January 2013 saw the introduction of a high income child benefit tax charge. This was designed to recoup Child Benefit that was paid to families where at least one parent in the household earns £50,000 or more. HM Revenue & Customs (HMRC) estimate that 600,000 people are affected by the change.

The tax charge is 1% of the Child Benefit payment for every £100 of income over £50,000. This means that those earning £55,000 will have to pay of 50% of the Child Benefit that they receive. Those earning £60,000 will pay a tax charge equivalent of 100% of their Child Benefit.

Many people who are earning between £50,000 and £60,000 now find themselves caught in a tax trap. Not only do they pay 40% Income Tax on their earnings, but they also effectively lose their entitlement to Child Benefit.

What are the options?

HMRC states that the high income child benefit tax charge applies to those with a ‘net adjusted income’ of more than £50,000. ‘Net adjusted income’ is your income after certain deductions.
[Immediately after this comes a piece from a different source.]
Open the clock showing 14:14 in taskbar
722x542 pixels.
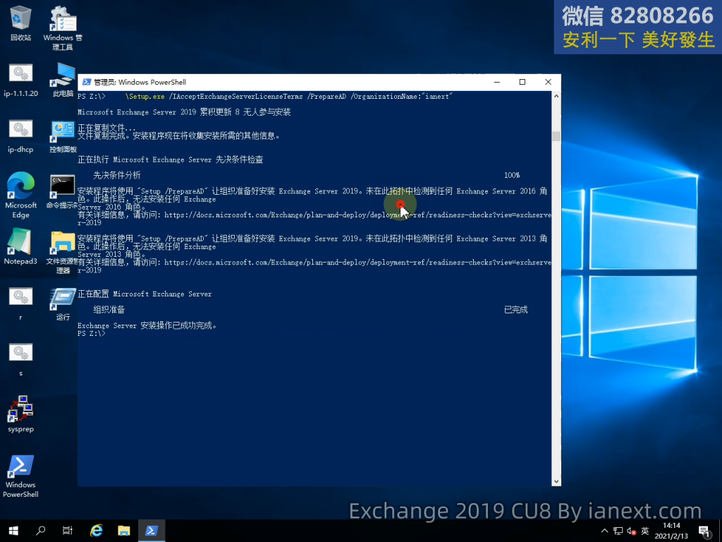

Making pension contributions can be very attractive to those caught by the Child Benefit Tax Trap. It has the effect of reducing the ‘net adjusted income’ meaning that the Child Benefit is restored and higher rate income tax relief is received. The net effect is that someone with four children making a £100pm pension contribution can do so at a net cost to them of only £28.50pm.

Many people choose to give money to charity each year and the government’s Gift Aid scheme has proven a popular way to increase the value of donations. One often overlooked fact is that higher rate income tax payers can claim back further tax relief from HMRC. The charity receives basic rate relief on the donation, but the difference between the basic rate tax and the higher rate tax originally paid on the donation needs to be reclaimed by the donor through their Self Assessment tax return. A further benefit of charitable giving through Gift Aid is that it reduces the person’s ‘net relevant income’ and therefore effectively restores the Child Benefit. It is therefore vital to keep a record of all charitable gifts.

If your income is derived in part from interest, investment or rental income, you may wish to consider moving savings or assets between yourself and your partner. This reduces the income of the person caught in the tax trap and reduces the amount of high income child benefit tax charge that they have to pay. If the person receiving the assets is a basic rate taxpayer, you will also be reducing the overall tax that you pay as a family. It goes without saying that care should be taken when transferring any assets, as the legal ownership of them is transferred outright. Married couples can transfer assets without suffering Capital Gains Tax, but unmarried couples should take extra care to ensure that they do not suffer an unexpected Capital Gains Tax charge on transfer.

The deadline is fast approaching.

People earning more than £50,000 per year who received Child Benefit before 5th April must register for Self-Assessment before 5th October.